Johnson has assured the House of Commons that Britain will be out of the European Union in fewer than 100 days. How he can manage this sweeping withdrawal without sharp dislocations to the British economy remains a mystery. (Almost half of Britain's exports go to the EU.) But it is clear that were Brexit to happen, it would accelerate the decline of Europe as a global actor.

Britain has always been an organizing force in Europe. When U.S. Secretary of State George Marshall announced a plan to help Europe rebuild itself after World War II, it was the British government that took the lead in responding and forging a coalition of countries that ultimately accepted the Marshall Plan and worked with the United States to make it a success. London also took the lead in organizing the coalition that became NATO, including the controversial decision to welcome Germany into the alliance in 1955.

Britain took a while to enter the European Economic Community, but once it joined in 1973, it became perhaps its most influential member. What is often forgotten in all the talk of the European Union's rules and regulations is that its central project for decades was the creation of a single market, harmonizing taxes and eliminating tariffs and barriers. That vision was articulated and urged most aggressively by Britain's free-market prime minister, Margaret Thatcher. And the plan succeeded in large measure.

Britain also consistently advocated a Europe of nation-states, not a European super-state. And despite some recent rhetoric to the contrary, that is basically what exists. Brussels has a budget of about $185 billion a year. With a GDP that is roughly comparable, the U.S. spends more than $4 trillion. As for bureaucrats, former Deputy Prime Minister Nick Clegg once observed that the British county of Derbyshire has about as many bureaucrats as Brussels. "Some super-state," he added.

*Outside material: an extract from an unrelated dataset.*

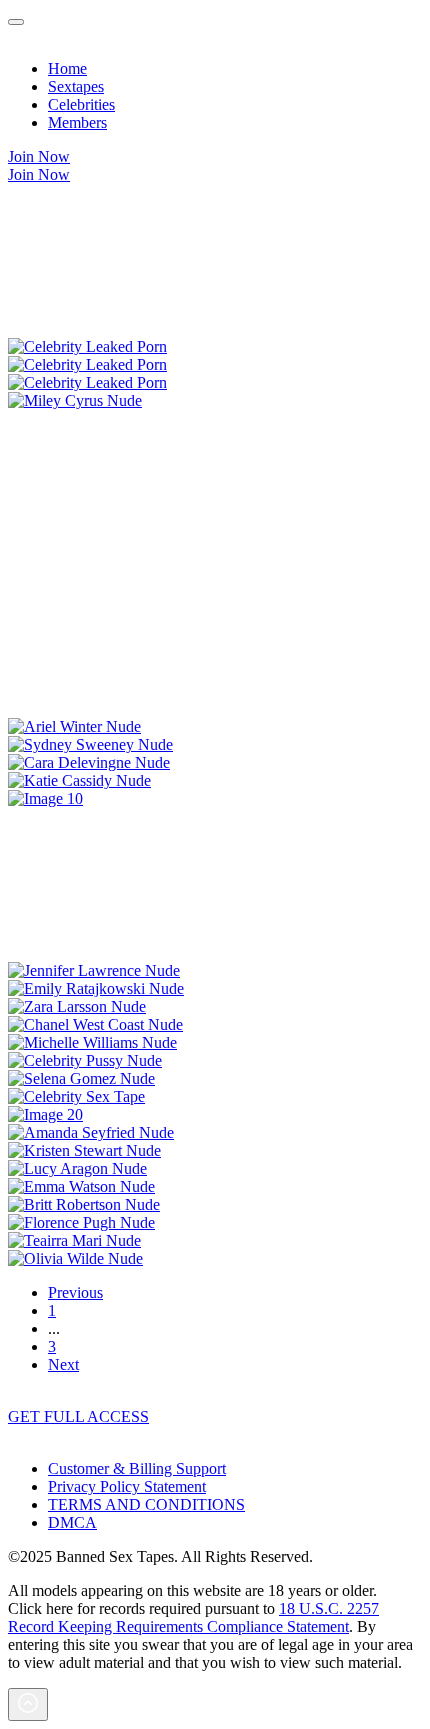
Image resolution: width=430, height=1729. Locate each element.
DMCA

And to the extent that there was a movement among some European leaders to create a more centralized and unified Europe, that project has largely collapsed. Princeton's Jan-Werner Müller contends that it has been replaced by "Breurope," a conception of the EU that is much closer to the one articulated by London. Müller points out the irony that Britain wants to exit Europe at the moment that its vision for Europe has won the day.

Washington's former ambassador to the EU, Stuart Eizenstat, explains that Britain was always America's closest ally on substantive issues within Europe. He writes in a blog post for the Atlantic Council: "With Brexit, the United States would lose a major supporter on a range of important trade and regulatory issues, where the UK's more free-market approach mirrored ours more closely than most EU member states; on U.S. sanctions regimes against Iran, Russia, and other countries; on data privacy and anti-trust matters; on counterterrorism ... and on national security issues."

Britain is poised to withdraw from Europe at a time when Europe is withdrawing from the world. Past leaders like Thatcher, Mitterrand, Delors and Kohl all believed Europe had to play a pivotal role in global affairs. They built the single market, navigated the collapse of the Soviet empire, welcomed in the countries of Eastern and Central Europe, and projected Western values onto the new post-Cold War world.

Today, European leaders are consumed with Europe's economic strains, populist politics and anti-European backlashes. Germany's Angela Merkel is in caretaker mode. France's Emmanuel Macron wants a stronger Europe but is bedeviled by domestic troubles. And Britain, long the voice for energy and activism on the world stage, is busy preparing for its exit.

The main challenge to global stability and order is obvious. It is the assertiveness of powers like Russia and China. In such a world, Europe, which has an economy second only to that of the United States, could play a crucial role in helping to preserve the rules, norms and values that have been built up since 1945. But Europe would need to harness its power and act with purpose. In fact, it is moving in the opposite direction. We are watching the shriveling of a group of nations that have defined and dominated the international stage since the 17th century. Brexit will only accelerate this sad slide.